The exact contours of this autonomy remain to be defined, but the proposition is viewed with great distaste by Shiite forces in central Iraq who see it as an attempt to partition the country. They also question its viability considering the limited natural resources in the Sunni provinces. The Sunni counter-argument rests on the 2005 Constitution which gives them the right to create such an autonomous region through a referendum. They are also counting on a “legal cover” of this sort to erase the shame attached to their having abandoned Mosul to IS in 2014 and to restore a political legitimacy seriously dented by past jihadi successes.
What future for Sunnis?
It is striking to note that all the debates around Iraq still refuse to deal with the plethora of historical considerations, whose importance for critical inquiry can never be underestimated. Thus, just as a century ago, at the end of WW1, when Mosul became a bone of contention between France and England, the future city now seems to prefigure either the renascence or final collapse of the modern Iraqi State.

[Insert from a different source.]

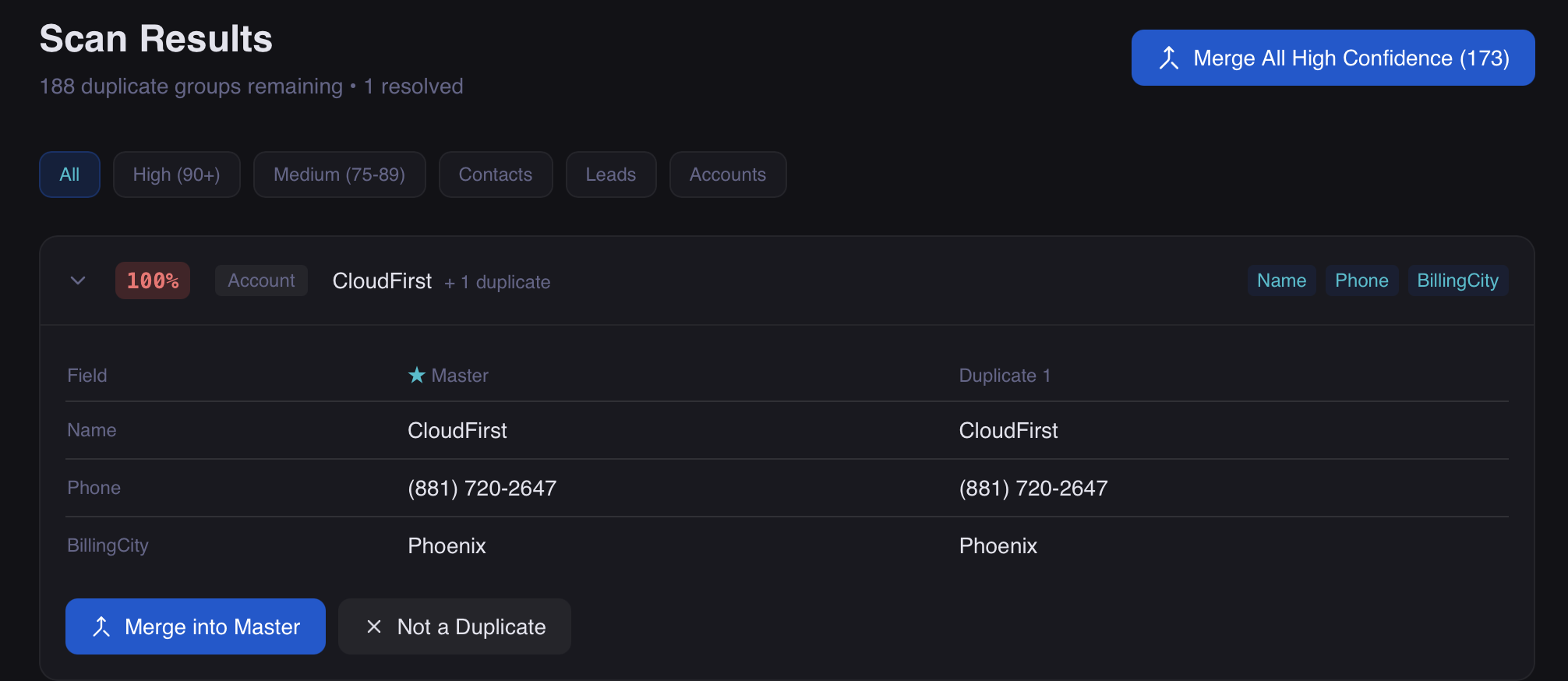Show only Accounts duplicates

Al-Baghdadi had good reasons for making Mosul his capital: in the jihadi imaginary, the city was an emblem of the “crusading” colonial order, along with the Sykes-Picot agreement and the abolition of the Caliphate in 1924. Mosul, moreover, had never been located in Mesopotamia, which corresponds to present-day Iraq, and Nineveh was the last region to be attached to the new nation in 1921.

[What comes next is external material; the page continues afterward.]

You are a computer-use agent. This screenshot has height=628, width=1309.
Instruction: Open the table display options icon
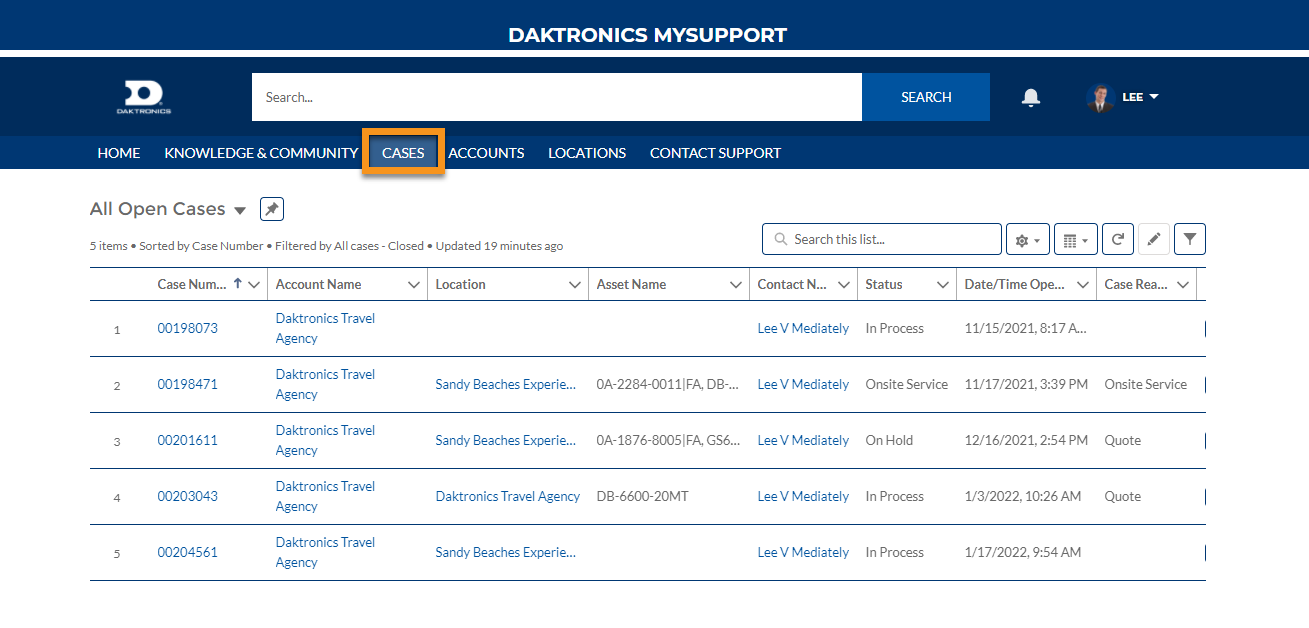pos(1075,240)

IS, in its wake, has reactivated the old “Mosul question” and all the appetites that traditionally fostered it, especially at the regional level. Turkey, for example, has deployed troops along the Northern border of Iraq in support of the Sunni National Mobilization and is taking advantage of this existential questioning of the Iraqi entity to assert its “rights” over Ninevah. For memory: in 1925, Ankara opposed the British annexation of its vilayet (after Paris had withdrawn its own claim), denouncing a violation of the armistice of Mudros, signed on October 30, 1918, which had placed Mosul and a part of the province of Ninevah as well as Iraqi Kurdistan under Turkish mandate.

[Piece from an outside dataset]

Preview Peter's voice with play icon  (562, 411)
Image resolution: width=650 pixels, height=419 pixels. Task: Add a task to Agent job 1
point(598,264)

Dominated as it has been since 2003 by the Shiite parties, will Baghdad be able to mend its ties with Mosul, cut off from the rest of the country for two years now and traditionally hostile to interference from the capital? Will the confessional violence advocated by IS outlast the organization, continuing to obstruct any prospect of national reconciliation of all the peoples of Iraq? Is there not a danger that the fragmentation of the Sunni population will lead to political chaos, which in the long run would make Mosul and other cities ungovernable de facto? In such circumstances, the jihadi ambition would be far from dead and buried, would retain an infinite capacity for reincarnation.